Listen to the voice within, it will tell you how you are feeling, but learn not to listen to it when it puts you down or tells you that you are stupid or unimportant. This is the work of your inner abuser
Challenge the Inner Abuser, combat his negative messages with positive, realistic ones
Use affirmations to challenge these negative thoughts.
Take risks: act as though you do trust – be very guarded and then see the result. If you find out you can’t trust that individual then you have learnt from the experience and will be unlikely to repeat the mistake again with the same individual.

6 Responses to Trust Others

  1. Avatarbosco1956ron says:

    When it is your own mother and father who molested you. This article minimises the damage.

    • AvatarCarolC. says:

      Exactly, when your own father sexually abuses you, the damage is not treatable. Relationships, marriage, etc is almost impossible because a child who has been abused by a parent usually sabotages any relationship because of major lack of trust, anger issues, and not being able to express love or affection because you learned to bottle up everything as a child to protect yourself from being touched again. You try hiding as a child, and when you are an adult, you are still hiding – hiding emotionally. It’s impossible to create a close bond with someone when you are afraid to get too close.

      • HAVOCAHAVOCA says:

        We disagree. We have seen hundreds of victims of abuse move forward and heal from the abuse they suffered at the hands of their parents. Don’t lose hope. It is possible to heal.

        • AvatarJolene Wood says:

          This article definitely minimises the subject of trust. I was abused by an older cousin (over 5 years older) virtually my entire childhood, and no-one noticed. I’ve been divorced from my ex husband of 9 years – who was very emotionally abusive. Now come and tell me that it is easy to just trust. You trust – you get hurt, and that is the reality in the lives of most survivors. The above is not a suitable answer. It skims merrily over the surface of an extremely crucial hurdle in recovery. What survivors want to know is where to start, and that is not by simply letting go and trusting almost blindly – because that is highly unlikely to happen. In fact that could potentially lead to yet another bad situation, and entrench mistrust even further. It would be far more productive to hear from survivors who can tell you how they did it – and I mean survivors of severe cases. Additionally, trust is not limited to a romantic relationship – survivors often have trust issues with EVERYONE. So once again, this article doesn’t even begin to answer that.

          • HAVOCAHAVOCA says:

            We agree with you. It is much easier to say ‘let go and blindly trust’ than to actually do it. I think, for me at least, this article generates discussion and a starting point for healing, even if you don’t necessarily agree with the approach of the author.

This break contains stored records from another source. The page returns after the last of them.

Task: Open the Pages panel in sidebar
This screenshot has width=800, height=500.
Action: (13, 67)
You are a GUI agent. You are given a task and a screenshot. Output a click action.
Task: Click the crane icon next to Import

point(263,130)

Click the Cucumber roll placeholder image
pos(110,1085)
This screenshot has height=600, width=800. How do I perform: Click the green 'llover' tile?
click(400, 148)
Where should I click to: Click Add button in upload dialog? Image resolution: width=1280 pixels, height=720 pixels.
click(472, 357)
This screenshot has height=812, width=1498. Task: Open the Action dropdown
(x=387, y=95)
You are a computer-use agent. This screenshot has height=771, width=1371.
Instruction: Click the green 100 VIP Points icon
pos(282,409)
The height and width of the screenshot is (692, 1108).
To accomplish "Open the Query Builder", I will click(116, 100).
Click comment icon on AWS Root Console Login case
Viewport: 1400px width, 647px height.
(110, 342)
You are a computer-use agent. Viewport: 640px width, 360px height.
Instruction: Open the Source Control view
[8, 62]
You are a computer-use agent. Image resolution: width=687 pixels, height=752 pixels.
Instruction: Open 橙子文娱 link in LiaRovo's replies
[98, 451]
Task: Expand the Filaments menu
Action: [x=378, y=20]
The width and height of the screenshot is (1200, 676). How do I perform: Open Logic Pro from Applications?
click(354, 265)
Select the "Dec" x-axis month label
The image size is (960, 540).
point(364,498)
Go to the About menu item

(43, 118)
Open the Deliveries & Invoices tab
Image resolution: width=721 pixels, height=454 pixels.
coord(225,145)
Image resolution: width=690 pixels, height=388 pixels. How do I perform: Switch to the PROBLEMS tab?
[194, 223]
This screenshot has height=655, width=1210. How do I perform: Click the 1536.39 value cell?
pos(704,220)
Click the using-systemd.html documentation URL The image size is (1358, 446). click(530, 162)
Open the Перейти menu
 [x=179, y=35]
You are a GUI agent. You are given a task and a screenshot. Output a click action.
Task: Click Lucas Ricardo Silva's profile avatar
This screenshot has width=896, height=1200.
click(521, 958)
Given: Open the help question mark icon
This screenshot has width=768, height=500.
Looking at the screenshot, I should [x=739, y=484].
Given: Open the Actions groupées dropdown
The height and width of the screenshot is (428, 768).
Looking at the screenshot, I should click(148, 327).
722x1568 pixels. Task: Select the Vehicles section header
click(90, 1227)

            There isn’t a single generic process for dealing with trust issues as a result of childhood abuse, every survivor is different.

            With that in mind, understanding your own needs as a survivor and developing your own plan comes from gathering information, deciding what will and won’t work for you and then moving forward with that.

            However I am sorry this article hasn’t worked for you. If you discover something that does work for you then feel free to share. Likewise, if other survivors want to share what works for them then please drop us a line.

            Good luck with your recovery.

  2. AvatarJohn Dray says:

    Thank you for this article. I am just coming to terms with having been in abusive relationships. This article spoke to me. (It actually made me feel nauseous!) I think that is probably the start of a healing journey.